──────── Fachtext

Demgegenüber richten sich die beiden Wettbewerbe „Kerniges Dorf!“ und „Unser Dorf hat Zukunft“ des BMEL an einzelne Kommunen. Der Wettbewerb „Kerniges Dorf!“ prämiert Dörfer (mit weniger als 5.000 Einwohnern) mit zukunftsweisenden Ideen für die Belebung und bauliche Gestaltung ihrer Ortskerne, die diese an die Veränderungen in der Bevölkerung anpassen. „Unser Dorf hat Zukunft“ hat eine sehr lange Tradition (Nachfolger des Wettbewerbs „Unser Dorf soll schöner werden“), die immer schon beim Engagement für und der Identifikation des Einzelnen mit „seinem“ Dorf ansetzte. Heute stehen gesellschaftliche Fragestellungen wie die Verbesserung der Lebensqualität und der Umgang mit dem demografischen Wandel im Fokus. Die teilnehmenden Dörfer müssen sich zunächst mit ihren Entwicklungskonzepten, die auch soziale und kulturelle Aktivitäten beinhalten sollen, in einem Landeswettbewerb behaupten.

────────────────

-- Übungsteile --
1. Gib aus dem Text über die Dorfwettbewerbe den Abschnitt wortgetreu wieder, der mit den Worten „Demgegenüber richten sich“ beginnt und mit „einem Landeswettbewerb behaupten.“ endet.
2. Setze den Text über die Dorfwettbewerbe im Anschluss an seinen letzten Satz fort.
Das anschließende Material steht in keinem Zusammenhang mit dem Text über die Dorfwettbewerbe.

──────── Datenauszug

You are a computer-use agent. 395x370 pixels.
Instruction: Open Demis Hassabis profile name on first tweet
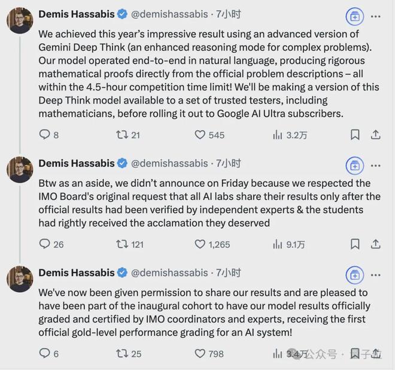pos(76,14)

────────────────

-- Lösungen je Aufgabe --
1.
Demgegenüber richten sich die beiden Wettbewerbe „Kerniges Dorf!“ und „Unser Dorf hat Zukunft“ des BMEL an einzelne Kommunen. Der Wettbewerb „Kerniges Dorf!“ prämiert Dörfer (mit weniger als 5.000 Einwohnern) mit zukunftsweisenden Ideen für die Belebung und bauliche Gestaltung ihrer Ortskerne, die diese an die Veränderungen in der Bevölkerung anpassen. „Unser Dorf hat Zukunft“ hat eine sehr lange Tradition (Nachfolger des Wettbewerbs „Unser Dorf soll schöner werden“), die immer schon beim Engagement für und der Identifikation des Einzelnen mit „seinem“ Dorf ansetzte. Heute stehen gesellschaftliche Fragestellungen wie die Verbesserung der Lebensqualität und der Umgang mit dem demografischen Wandel im Fokus. Die teilnehmenden Dörfer müssen sich zunächst mit ihren Entwicklungskonzepten, die auch soziale und kulturelle Aktivitäten beinhalten sollen, in einem Landeswettbewerb behaupten.

2.
Förderprogramme in ressortübergreifenden Kooperationen

Für lokal wirksame Förderungen, die Einrichtungen, Organisationen und kleine Kommunen sowie kommunale Netzwerke erreichen sollen, werden zunehmend Trägerkooperationen gewählt. Die folgenden Beispiele repräsentieren Bund-Länder-Programme sowie Kooperationen des Staates mit Stiftungen und zivilgesellschaftlichen Organisationen. Sie schließen kulturelle Vorhaben mehr oder weniger ausdrücklich mit ein.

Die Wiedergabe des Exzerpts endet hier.